Lahir di Makassar, karier sepakbolannya dimulai ketika sang ayah membangun klub bernama MOS di Makassar dan memnbutuhkan kiper. Maulwi bersedia menjadi kiper dan ternyata bakatnya semakin terlihat di sana.
Ketika hijrah ke Jakarta, dia mendapat kesempatan mengawal gawang tim Jakarta Raya di PON I-1948 Solo. Aksi-aksi Maulwi di bawah mistar membuatnya dipanggil membela Timnas Indonesia di Asian Games 1951 New Delhi, India.
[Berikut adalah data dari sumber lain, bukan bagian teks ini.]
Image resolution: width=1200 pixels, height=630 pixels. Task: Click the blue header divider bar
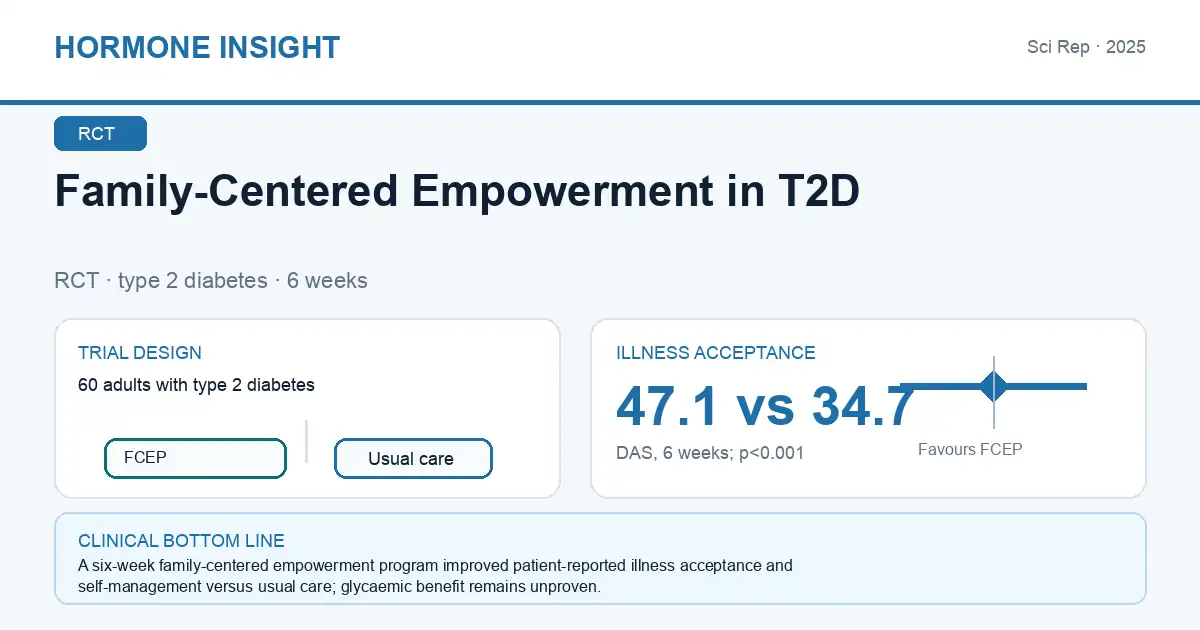click(600, 102)
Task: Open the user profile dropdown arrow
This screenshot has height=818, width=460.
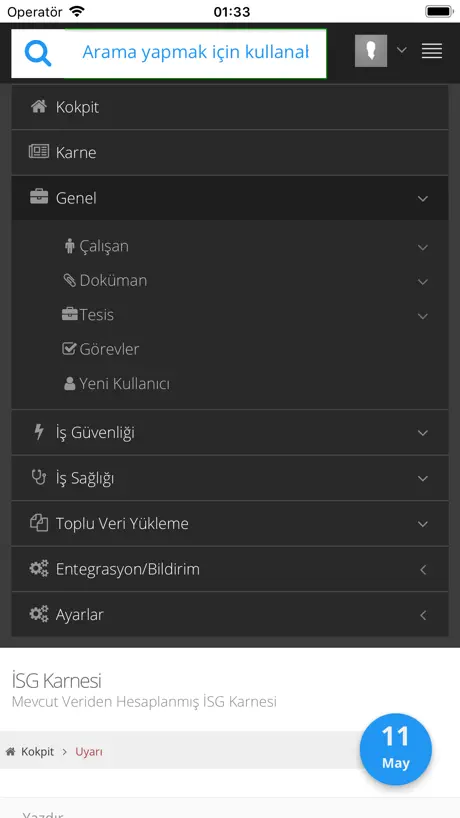Action: 402,50
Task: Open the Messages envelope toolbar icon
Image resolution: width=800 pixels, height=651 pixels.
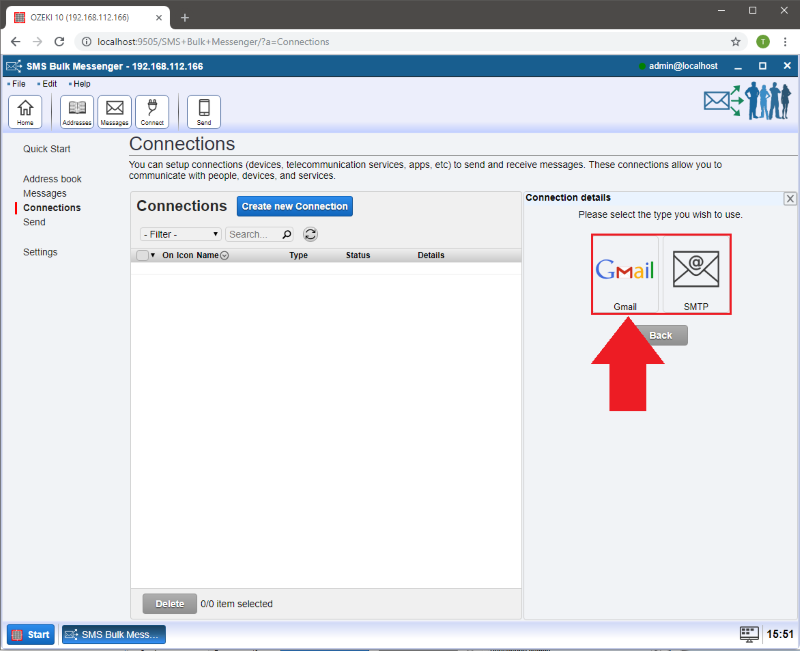Action: (x=114, y=112)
Pencapaian terbaik Maulwi yakni kala membawa Tim Garuda finis di urutan ketiga Asian Games 1954 dan sabet perunggu Asian Games 1958. Dia juga turut tampil di Olimpiade Melbourne 1956 bersama Timnas Indonesia yang dilatih Tony Pogacnik, dan lolos ke babak delapan besar. Aksi Maulwi yang terkenal adalah saat menahan gempuran Uni Soviet hingga waktu tambahan.
Sayang, langkah timnas Indonesia tetap terhenti di 8 besar. Dengan berakhirnya laga dengan skor 0-0, pertandingan ulang pun digulir. Saat itu belum ada peraturan laga dilanjut ke adu penalti jika hingga extra time skor ke-2 tim masih imbang. Di pertemuan ke-2, timnas Indonesia dihajar Uni Soviet 4 gol tanpa balas.
Advertisement
Selain dikenal sebagai kiper legendaris timnas Indonesia, Maulwi juga pernah menjadi ajudan Soekarno yang paling setia. Ia bahkan orang yang menemani Bung Karno hingga akhir hidupnya. Tak heran, hingga wafat Maulwi amat mengagumi sosok Soekarno.